There are currently only two Canadian manufacturers of heavy-duty trucks, Hino and Paccar, which produce approximately 6 400 vehicles annually that are primarily exported to the United States. There is little to no manufacturing of heavy-duty engines in Canada. There are some Canadian body manufacturers that produce finished vocational vehicles. Canadian bus manufacturers hold an important share of the North American market. Notably, MCI in Manitoba and Prevost in Quebec produce intercity buses; New Flyer, Nova Bus, and Orion produce transit buses; and Girardin Minibus produces school buses and smaller buses. All of these manufacturers sell in both American and Canadian markets.

4.2. Statistics of manufacturing and trade

The Canadian industry, classified in national statistics as Heavy-duty Truck Manufacturing in the North American Industry Classification System (NAICS 33612), includes producers of complete heavy-duty vehicles and chassis, which are either tractors or vocational vehicles under the proposed Regulations. Output of the industry has fallen sharply in the recent recession: from 11 321 vehicles in 2009 to 5 630 in 2010. (see footnote 3) Most of the vehicles produced are exported to the United States: over 90% in 2009, and about 80% in 2010. The decline in output reflects a reduction in total vehicles purchased in the United States in consequence of reduced economic activity. The industry defined as Motor Vehicle Body Manufacturing (NAICS 336211) included 197 Canadian establishments producing vocational vehicles in 2009.

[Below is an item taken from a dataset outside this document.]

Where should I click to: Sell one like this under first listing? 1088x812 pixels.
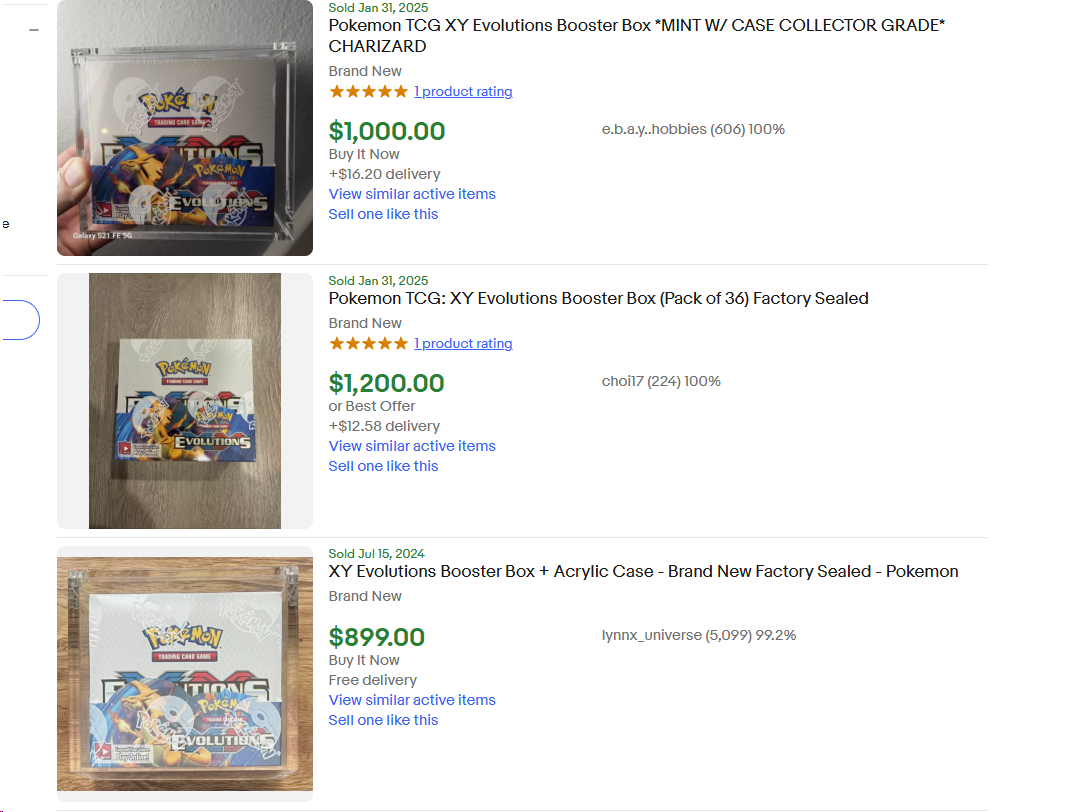tap(383, 214)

In 2009, these two heavy-duty vehicle manufacturing industries together generated approximately $3.6 billion in gross revenue and $1.2 billion in gross domestic product; and employed over 10 500 workers. Of total revenue, some $2.1 billion was from exports, including $2.0 billion from the United States. Imports of heavy-duty vehicles and engines totalled $3.3 billion in the same year, of which $2.8 billion was from the United States. (see footnote 4)

4.3. Truck carriers

In 2009, there were some 750 000 heavy-duty trucks of GVWR over 4 536 kg in operation in Canada (Canadian Vehicle Survey, 2009). There were approximately 435 000 medium heavy-duty trucks below 14 970 kg GVWR and 314 000 heavier heavy-duty trucks. The medium heavy-duty truck usage was 8.2 billion vehicle-kilometres, an average of 18 900 km per truck, while the heavy heavy-duty truck usage totalled 21.2 billion vehicle-kilometres, an average of 67 500 km per vehicle. There were 194 000 trucks described as “for-hire,” only 26% of the total fleet, but responsible for 46% of total vehicle-kilometres. A further 128 000 trucks were owned by owner-operators, responsible for 21% of total vehicle-kilometres. Such trucks are usually contracted to a larger carrier or company. Some 319 000 vehicles were used in “private trucking,” the term used to describe trucks that are not for hire, but are used to carry the owners’ goods, including trucks owned by major manufacturers and retailers to transport the goods they own, and also trucks owned by farmers or tradesmen, for example. Such trucks were 43% of the fleet, but were used for only 23% of total vehicle-kilometres, at an average of only 21 000 km per vehicle.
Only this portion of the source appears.